§ **Your instructions**: The line with "Viewport: 2001px width, 1125px height." marks where to begin. Please copy it and each line after it to the end of the records below, exactly.
══ Data shown ══
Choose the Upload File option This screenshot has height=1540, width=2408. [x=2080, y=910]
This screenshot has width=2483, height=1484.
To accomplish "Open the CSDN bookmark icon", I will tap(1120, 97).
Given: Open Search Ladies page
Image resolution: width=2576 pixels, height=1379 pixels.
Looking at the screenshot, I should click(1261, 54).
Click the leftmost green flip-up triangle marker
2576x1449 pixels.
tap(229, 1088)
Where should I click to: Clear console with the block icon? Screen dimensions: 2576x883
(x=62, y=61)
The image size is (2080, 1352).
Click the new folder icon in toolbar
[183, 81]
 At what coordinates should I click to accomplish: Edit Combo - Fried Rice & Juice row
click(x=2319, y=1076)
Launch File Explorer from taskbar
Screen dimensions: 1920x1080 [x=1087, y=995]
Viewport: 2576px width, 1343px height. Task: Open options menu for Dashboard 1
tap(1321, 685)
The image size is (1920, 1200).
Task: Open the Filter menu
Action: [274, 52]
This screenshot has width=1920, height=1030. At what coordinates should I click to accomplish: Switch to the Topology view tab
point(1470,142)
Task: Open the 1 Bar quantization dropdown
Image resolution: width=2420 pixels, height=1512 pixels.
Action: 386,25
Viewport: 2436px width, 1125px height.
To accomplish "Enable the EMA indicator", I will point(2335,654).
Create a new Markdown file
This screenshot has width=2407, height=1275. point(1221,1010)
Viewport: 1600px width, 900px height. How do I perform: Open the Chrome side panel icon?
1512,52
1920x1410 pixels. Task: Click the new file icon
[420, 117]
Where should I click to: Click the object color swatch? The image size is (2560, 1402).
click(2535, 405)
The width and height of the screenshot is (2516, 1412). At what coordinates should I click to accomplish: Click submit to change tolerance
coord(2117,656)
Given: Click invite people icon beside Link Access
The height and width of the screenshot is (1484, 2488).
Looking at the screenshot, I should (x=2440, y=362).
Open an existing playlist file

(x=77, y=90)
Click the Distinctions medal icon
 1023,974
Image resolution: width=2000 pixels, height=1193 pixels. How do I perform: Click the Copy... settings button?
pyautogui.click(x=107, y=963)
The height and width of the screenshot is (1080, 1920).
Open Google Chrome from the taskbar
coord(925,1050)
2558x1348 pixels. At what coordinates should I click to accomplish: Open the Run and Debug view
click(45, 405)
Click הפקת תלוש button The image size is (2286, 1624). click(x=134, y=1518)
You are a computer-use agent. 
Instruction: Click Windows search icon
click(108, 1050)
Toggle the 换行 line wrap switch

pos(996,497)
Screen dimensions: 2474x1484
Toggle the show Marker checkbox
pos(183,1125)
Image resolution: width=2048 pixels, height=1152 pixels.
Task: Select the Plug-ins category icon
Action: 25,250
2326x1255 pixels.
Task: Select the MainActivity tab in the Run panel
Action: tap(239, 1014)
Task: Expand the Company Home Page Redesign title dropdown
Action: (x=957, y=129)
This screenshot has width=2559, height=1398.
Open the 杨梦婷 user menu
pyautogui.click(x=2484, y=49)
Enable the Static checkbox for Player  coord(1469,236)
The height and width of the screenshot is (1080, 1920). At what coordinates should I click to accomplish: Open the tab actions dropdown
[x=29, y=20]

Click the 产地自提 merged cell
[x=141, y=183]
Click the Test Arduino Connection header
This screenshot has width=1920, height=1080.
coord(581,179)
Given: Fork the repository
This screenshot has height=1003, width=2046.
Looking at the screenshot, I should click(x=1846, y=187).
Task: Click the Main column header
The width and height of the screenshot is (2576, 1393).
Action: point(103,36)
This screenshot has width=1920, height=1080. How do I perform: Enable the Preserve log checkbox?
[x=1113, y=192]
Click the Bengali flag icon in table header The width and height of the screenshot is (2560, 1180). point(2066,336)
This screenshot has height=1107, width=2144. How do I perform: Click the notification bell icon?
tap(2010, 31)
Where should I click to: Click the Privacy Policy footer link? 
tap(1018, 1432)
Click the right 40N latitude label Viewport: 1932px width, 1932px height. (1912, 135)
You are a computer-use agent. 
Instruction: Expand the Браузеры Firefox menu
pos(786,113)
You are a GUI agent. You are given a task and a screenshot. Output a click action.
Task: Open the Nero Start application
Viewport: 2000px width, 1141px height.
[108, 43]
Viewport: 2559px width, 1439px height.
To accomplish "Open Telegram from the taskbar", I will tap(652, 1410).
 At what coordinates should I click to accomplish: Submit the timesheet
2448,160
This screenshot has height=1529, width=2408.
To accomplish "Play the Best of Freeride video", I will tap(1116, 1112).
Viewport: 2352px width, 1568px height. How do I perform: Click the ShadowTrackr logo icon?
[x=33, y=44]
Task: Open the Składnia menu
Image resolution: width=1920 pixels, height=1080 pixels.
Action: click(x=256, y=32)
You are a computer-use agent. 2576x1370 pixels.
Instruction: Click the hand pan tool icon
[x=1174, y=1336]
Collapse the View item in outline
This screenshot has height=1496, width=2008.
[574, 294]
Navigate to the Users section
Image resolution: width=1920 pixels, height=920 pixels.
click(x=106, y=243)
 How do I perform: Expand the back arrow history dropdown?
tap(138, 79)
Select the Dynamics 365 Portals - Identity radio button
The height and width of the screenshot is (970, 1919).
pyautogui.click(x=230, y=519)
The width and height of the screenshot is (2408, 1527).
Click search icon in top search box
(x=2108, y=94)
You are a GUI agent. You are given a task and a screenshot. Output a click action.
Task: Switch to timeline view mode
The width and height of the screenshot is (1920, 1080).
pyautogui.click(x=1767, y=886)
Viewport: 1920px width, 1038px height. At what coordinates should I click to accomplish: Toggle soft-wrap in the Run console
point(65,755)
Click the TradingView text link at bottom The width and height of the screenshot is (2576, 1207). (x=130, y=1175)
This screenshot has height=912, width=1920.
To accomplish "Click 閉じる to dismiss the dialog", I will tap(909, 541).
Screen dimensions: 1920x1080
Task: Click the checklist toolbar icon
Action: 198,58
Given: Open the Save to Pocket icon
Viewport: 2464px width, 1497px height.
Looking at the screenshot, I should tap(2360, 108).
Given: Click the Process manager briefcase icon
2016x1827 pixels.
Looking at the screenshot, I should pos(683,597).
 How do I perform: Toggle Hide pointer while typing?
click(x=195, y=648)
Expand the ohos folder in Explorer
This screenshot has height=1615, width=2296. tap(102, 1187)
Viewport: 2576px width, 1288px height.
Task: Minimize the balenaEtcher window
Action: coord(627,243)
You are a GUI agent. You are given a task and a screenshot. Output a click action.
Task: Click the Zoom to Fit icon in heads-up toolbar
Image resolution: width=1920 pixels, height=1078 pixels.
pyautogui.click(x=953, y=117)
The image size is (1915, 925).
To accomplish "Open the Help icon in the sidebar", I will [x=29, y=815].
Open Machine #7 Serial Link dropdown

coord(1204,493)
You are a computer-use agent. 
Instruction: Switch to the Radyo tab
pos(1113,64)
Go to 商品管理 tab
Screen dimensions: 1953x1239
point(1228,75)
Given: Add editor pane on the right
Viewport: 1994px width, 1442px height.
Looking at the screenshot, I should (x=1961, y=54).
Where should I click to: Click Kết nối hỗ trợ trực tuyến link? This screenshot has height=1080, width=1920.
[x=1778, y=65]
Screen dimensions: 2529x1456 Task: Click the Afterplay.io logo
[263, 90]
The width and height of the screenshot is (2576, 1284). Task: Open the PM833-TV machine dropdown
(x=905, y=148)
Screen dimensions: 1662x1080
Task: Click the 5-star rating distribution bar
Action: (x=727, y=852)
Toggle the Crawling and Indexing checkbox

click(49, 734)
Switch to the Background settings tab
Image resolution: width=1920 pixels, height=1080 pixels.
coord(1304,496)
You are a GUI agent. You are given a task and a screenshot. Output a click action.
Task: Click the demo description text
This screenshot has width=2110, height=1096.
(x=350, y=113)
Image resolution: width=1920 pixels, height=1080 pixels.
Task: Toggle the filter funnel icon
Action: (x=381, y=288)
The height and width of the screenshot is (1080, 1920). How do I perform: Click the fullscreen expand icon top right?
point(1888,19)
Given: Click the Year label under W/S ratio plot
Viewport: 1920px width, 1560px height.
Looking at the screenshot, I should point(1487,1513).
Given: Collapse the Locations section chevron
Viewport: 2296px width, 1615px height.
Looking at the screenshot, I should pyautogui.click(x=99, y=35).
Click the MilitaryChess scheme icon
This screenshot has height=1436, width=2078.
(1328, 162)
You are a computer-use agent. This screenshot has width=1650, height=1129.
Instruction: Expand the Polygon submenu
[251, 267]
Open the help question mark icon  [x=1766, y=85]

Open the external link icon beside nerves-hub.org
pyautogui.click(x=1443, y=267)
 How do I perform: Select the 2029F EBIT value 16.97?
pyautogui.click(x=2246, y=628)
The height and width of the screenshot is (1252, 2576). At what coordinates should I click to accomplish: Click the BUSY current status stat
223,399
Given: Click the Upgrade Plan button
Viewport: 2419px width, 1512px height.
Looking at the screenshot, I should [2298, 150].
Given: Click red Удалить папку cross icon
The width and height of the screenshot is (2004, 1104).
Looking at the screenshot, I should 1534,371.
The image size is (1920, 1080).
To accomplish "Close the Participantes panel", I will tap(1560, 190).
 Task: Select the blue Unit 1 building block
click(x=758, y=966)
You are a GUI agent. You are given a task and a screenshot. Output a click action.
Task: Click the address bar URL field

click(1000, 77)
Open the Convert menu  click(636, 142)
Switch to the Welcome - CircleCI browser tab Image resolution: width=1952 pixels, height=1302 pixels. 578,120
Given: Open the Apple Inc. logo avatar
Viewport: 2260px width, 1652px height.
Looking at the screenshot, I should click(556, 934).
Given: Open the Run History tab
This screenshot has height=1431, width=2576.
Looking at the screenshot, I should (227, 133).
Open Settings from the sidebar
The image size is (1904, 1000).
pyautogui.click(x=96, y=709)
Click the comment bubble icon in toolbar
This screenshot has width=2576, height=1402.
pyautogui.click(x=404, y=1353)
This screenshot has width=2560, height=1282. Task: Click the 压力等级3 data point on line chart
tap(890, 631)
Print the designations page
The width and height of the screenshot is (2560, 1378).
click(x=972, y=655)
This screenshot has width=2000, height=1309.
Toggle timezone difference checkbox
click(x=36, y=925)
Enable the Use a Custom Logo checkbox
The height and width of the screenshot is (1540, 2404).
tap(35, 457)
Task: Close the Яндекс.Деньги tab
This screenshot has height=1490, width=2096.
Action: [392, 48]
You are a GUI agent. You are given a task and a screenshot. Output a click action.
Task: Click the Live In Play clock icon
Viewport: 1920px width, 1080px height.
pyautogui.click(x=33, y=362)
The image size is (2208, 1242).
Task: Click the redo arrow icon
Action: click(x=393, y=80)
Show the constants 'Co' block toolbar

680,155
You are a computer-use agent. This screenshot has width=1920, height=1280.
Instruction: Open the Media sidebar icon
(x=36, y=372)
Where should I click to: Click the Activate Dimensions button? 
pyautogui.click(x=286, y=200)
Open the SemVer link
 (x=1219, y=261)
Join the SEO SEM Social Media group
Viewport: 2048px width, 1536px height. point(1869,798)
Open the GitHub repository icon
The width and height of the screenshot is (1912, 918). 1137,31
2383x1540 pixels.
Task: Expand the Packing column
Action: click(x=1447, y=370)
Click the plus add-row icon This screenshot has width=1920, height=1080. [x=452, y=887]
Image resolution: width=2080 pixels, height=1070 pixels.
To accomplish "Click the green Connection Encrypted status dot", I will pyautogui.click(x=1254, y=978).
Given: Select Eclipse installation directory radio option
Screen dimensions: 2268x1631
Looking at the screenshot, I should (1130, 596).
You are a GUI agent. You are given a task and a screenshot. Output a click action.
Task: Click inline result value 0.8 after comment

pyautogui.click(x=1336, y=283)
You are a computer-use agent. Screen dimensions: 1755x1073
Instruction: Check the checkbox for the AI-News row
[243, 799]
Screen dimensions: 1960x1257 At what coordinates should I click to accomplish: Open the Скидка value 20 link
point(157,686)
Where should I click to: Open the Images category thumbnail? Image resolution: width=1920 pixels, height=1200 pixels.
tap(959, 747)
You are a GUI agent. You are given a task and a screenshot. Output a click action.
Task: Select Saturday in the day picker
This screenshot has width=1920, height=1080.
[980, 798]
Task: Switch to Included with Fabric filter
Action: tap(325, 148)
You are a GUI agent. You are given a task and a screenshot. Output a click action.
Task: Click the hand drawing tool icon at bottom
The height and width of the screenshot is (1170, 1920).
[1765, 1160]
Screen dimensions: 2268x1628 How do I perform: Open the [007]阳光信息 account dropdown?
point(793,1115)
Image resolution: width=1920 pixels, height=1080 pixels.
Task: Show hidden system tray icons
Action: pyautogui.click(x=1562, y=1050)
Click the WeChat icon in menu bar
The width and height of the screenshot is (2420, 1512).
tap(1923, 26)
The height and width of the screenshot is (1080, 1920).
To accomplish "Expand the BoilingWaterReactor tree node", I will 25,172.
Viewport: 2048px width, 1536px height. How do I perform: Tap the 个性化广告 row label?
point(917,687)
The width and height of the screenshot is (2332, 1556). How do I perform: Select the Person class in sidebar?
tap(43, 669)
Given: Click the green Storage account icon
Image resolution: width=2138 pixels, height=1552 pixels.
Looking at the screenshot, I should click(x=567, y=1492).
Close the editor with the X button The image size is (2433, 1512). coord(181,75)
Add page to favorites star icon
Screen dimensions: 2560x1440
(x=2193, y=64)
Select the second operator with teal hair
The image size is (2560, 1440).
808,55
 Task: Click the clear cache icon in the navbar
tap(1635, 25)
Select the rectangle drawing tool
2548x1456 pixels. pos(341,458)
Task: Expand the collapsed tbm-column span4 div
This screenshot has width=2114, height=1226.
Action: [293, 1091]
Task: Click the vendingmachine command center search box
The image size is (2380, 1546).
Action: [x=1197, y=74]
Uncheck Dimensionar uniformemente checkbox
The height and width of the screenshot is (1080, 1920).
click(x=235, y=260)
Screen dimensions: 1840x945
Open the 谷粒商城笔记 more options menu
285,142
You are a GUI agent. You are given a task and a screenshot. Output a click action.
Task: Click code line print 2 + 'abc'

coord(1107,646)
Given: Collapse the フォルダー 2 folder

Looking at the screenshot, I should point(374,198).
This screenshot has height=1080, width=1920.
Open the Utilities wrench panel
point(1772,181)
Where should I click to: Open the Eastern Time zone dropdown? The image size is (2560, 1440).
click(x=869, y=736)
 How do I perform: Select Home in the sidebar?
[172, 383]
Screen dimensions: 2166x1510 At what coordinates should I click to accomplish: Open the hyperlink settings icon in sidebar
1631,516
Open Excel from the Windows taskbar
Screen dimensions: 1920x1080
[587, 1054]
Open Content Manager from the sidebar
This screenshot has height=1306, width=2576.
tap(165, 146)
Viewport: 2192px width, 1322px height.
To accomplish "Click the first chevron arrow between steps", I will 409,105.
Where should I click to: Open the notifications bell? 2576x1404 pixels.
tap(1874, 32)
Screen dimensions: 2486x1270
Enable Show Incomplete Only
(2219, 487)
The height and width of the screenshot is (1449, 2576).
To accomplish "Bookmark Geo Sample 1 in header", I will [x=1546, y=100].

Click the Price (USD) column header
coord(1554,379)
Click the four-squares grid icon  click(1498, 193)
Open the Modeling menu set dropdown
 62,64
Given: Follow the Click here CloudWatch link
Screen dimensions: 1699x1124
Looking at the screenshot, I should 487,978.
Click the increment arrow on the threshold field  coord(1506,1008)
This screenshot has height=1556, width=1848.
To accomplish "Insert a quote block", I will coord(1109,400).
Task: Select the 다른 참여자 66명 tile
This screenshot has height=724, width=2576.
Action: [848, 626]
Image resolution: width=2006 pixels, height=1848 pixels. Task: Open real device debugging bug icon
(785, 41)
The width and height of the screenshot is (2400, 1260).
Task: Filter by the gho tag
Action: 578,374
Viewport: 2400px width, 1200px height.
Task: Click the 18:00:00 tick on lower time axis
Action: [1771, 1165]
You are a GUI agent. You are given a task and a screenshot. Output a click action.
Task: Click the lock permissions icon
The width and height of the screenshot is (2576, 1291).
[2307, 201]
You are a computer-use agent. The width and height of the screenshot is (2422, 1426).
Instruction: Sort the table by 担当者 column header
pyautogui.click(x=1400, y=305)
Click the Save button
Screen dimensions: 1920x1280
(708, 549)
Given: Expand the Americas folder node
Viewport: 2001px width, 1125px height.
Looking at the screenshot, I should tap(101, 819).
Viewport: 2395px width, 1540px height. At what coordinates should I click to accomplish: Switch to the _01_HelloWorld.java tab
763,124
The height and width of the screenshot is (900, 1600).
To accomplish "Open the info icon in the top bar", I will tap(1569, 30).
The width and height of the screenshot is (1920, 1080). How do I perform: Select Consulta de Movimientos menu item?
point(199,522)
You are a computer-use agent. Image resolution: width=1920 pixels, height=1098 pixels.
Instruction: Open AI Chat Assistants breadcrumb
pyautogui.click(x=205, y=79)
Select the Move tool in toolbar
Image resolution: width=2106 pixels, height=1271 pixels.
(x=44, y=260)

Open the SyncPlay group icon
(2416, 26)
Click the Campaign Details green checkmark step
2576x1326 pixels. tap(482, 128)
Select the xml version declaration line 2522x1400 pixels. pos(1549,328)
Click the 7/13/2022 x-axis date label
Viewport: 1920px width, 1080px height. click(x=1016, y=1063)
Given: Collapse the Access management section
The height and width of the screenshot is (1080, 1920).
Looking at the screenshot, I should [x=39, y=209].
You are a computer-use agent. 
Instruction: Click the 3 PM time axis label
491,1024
═══
§ **Answer section**:
Viewport: 2001px width, 1125px height.
Looking at the screenshot, I should tap(101, 819).
Viewport: 2395px width, 1540px height. At what coordinates should I click to accomplish: Switch to the _01_HelloWorld.java tab
763,124
The height and width of the screenshot is (900, 1600).
To accomplish "Open the info icon in the top bar", I will tap(1569, 30).
The width and height of the screenshot is (1920, 1080). How do I perform: Select Consulta de Movimientos menu item?
point(199,522)
You are a computer-use agent. Image resolution: width=1920 pixels, height=1098 pixels.
Instruction: Open AI Chat Assistants breadcrumb
pyautogui.click(x=205, y=79)
Select the Move tool in toolbar
Image resolution: width=2106 pixels, height=1271 pixels.
(x=44, y=260)

Open the SyncPlay group icon
(2416, 26)
Click the Campaign Details green checkmark step
2576x1326 pixels. tap(482, 128)
Select the xml version declaration line 2522x1400 pixels. pos(1549,328)
Click the 7/13/2022 x-axis date label
Viewport: 1920px width, 1080px height. click(x=1016, y=1063)
Given: Collapse the Access management section
The height and width of the screenshot is (1080, 1920).
Looking at the screenshot, I should [x=39, y=209].
You are a computer-use agent. 
Instruction: Click the 3 PM time axis label
491,1024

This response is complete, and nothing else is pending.